#### Source extract
Welcome to my Food Blog!

Welcome! My name is Anne, aka ThePharmGirl. In 2010, I successfully made 100 recipes as a New Year's Resolution to expand my culinary repertoire and cooking skills beyond the frozen microwave dinner. This blog is a continuation of my culinary journey and serves as my personal virtual recipe box. Sometimes I like to have fun-- Check out my Muppet Mania Menu, The 12 Days of Christmas, and my Musical-themed recipes.

My current mission for 2014:
Spin 50 times from The Wheel of Meals
Complete a month of Freezer Meals - done!

Thursday, December 18, 2014

Balsamic Roasted Chicken Thighs with Acorn Squash and Brussels Sprouts


We had some chicken thighs in the freezer, so I thawed them out and made this easy recipe.  It's designed to be a make-ahead recipe, but it works just fine on the spot, too.  The chicken was super moist and the roasted veggies I added to the roasting pan were good too.   When I can home with an acorn squash, Jeremy was worried that I'd drown it in brown sugar (which is what we did to make me like it as a kid), but my grown-up palate was fine with just olive oil, salt, pepper, and fresh thyme leaves.

Balsamic Roasted Chicken Thighs
from Don't Panic - More Dinner's in the Freezer
6 servings; 226 calories/serving

Ingredients:
6 chicken thighs, skin-on, bone-in
1/2 cup extra virgin olive oil
1/4 cup Balsamic vinegar
2 garlic cloves, pressed
1/2 teaspoon salt
1/4 teaspoon pepper

Directions:
Mix oil, vinegar, garlic, salt, and pepper in a small bowl.  Transfer to a large freezer bag and add chicken, turning to coat thoroughly.  Let marinate in the fridge or freeze for another day.  When ready to make, thaw completely in the fridge.

Place chicken, skin side up, into rimmed baking sheet lined with foil.  Roast at 350º for 40 minutes.


(As I mentioned, for the acorn squash slices and Brussels sprouts, I just brushed them with a little olive oil and sprinkled salt, pepper, and fresh thyme leaves all over the top.  Halfway through baking, I flipped them over.)

Tuesday, December 16, 2014

Pan-Seared Tilapia


Super fast and easy recipe, and it tasted great too!   We paired it with brown rice and steamed green beans for a simple healthy dinner.   This recipe is a keeper.


Pan-Seared Tilapia
from Prevention magazine
Serves 2; 277 calories/serving

Ingredients:
1 tablespoon butter
2 tilapia fillets (thawed, ~6 oz each)
1 tablespoon chopped parsley
1 clove garlic, minced
1 teaspoon cajun seasoning (I used Emeril's Original Essence)
1 lemon, juiced

Directions:
Melt butter in a large skillet over medium heat.  Add the tilapia and sprinkle with the parsley, garlic, and cajun seasoning.  Drizzle lemon juice over the top.  Cook for about 3 minutes on each side until the fish flakes easily with a fork.   Done.

#### Available data
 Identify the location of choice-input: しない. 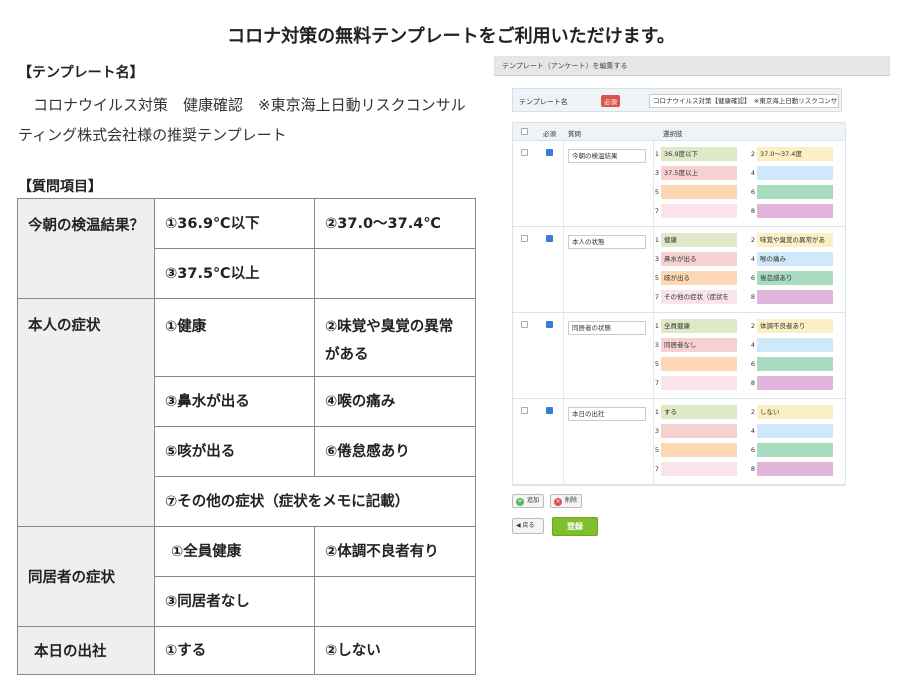
(795, 412).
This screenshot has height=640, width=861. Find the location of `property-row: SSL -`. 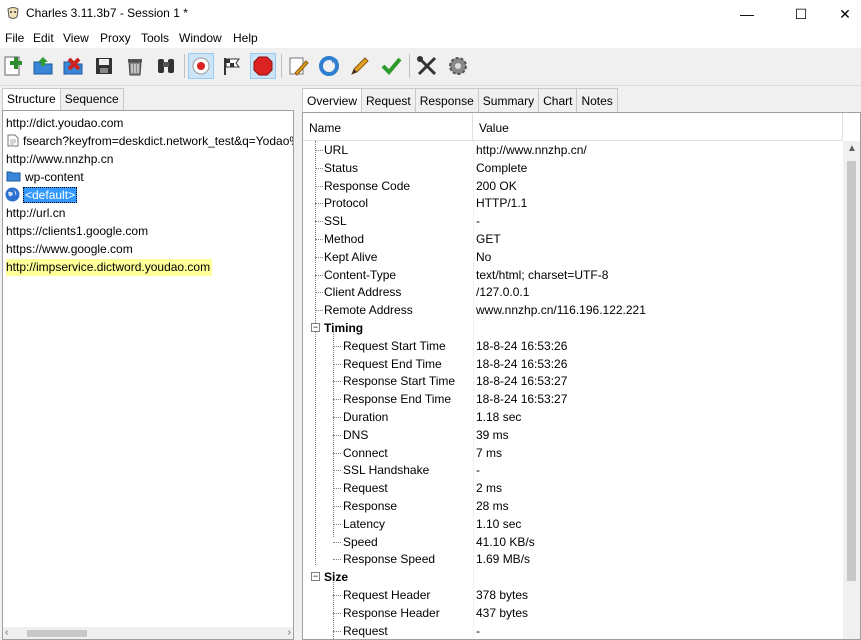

#### Task set
A - In the food blog, at what temperature and for how long are the balsamic chicken thighs roasted?
B - Extend the food blog, picking up after its final sentence.

#### Set of answers
A - At 350º for 40 minutes.

B -
Risotto con Parmigiano-Reggiano



I had some Arborio Rice in the cupboard, so I decided to make risotto to go along with the Walnut and Rosemary Oven Chicken (which I've made before) and Braised Red Cabbage (no recipe posted for the cabbage because, honestly, it sucked).   The rice was delicious, but perhaps a bit TOO cheesy--and I can't believe those words just came out of my mouth.   I didn't have parsley on hand, but I did have peas in the freezer, so I added some of those to the recipe.

Parmesan Risotto
adapted from Epicurious
Serves 4-8 (depends on whether it's a side dish or main course)

Ingredients:
4 tablespoons butter
1&1/2 cups finely chopped onion
1&1/2 cups arborio rice
1/2 cup white wine
~5 cups low-salt chicken broth
1 cup frozen peas (optional)
1 cup grated Parmesan cheese
2 tablespoons chopped fresh Italian parsley (optional)
shaved Parmesan cheese (optional)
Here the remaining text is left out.